Source: Cleveland Leader
We’ve all undoubtedly heard the warnings about being careful about the information we put online, as well as the stories of potential employers and college admissions and coaches checking up on people online through Google and social networking sites like MySpace and Facebook. But here’s a new one for you: the U.S. Department of Homeland Security is also using this information to check up on individuals entering the country. “They” are watching you, and “they” know what you’ve been up to.
Andrew Feldman, a Hungarian-born Holocaust survivor who’s currently a psychotherapist in Vancouver, was recently detained for four hours, fingerprinted, and then barred entry into the United States after Homeland Security googled him and found an article he wrote in a literary and scientific journal in which he talked about using LSD and various other drugs in the 1960’s. And even though he has no criminal record and says he hasn’t used drugs since the 1970’s, Feldmar must now get formal permission from the U.S. consul before entering the U.S.

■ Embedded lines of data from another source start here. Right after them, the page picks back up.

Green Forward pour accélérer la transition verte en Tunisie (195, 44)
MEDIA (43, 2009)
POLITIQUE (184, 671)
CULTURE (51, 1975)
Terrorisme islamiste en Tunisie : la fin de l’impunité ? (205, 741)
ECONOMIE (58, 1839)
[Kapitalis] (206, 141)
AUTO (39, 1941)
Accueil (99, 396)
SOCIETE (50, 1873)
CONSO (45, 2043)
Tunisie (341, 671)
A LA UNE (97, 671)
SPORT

Feldmar has been accustomed to visiting the U.S. about five or six times per year to visit his children, but last summer when he was pulled over for a random search, border patrol turned up online evidence that he had experimented with drugs for therapeutic research in the past.
Now nearly a year later, Feldmar has come to the conclusion that his banishment from the United States is permanent. He claims that the waiver process is exhausting, costly, and demeaning. His family and friends are devastated.
Feldmar’s daughter, Soma, said: “My father was doing nothing wrong, illegal, suspicious, or at all deviant in any way, when he was trying to visit the U.S. In terms of family it really sucks. ”
What’s this mean for other people who’ve done questionable things in the past? Will an entire generation of hippies be barred from the U.S. for recreational drug use in 60’s? Will journalists who’ve written less than flattering articles concerning the U.S. be stopped too? It’s not clear where the line with be drawn, so take this advice: be careful what you share online.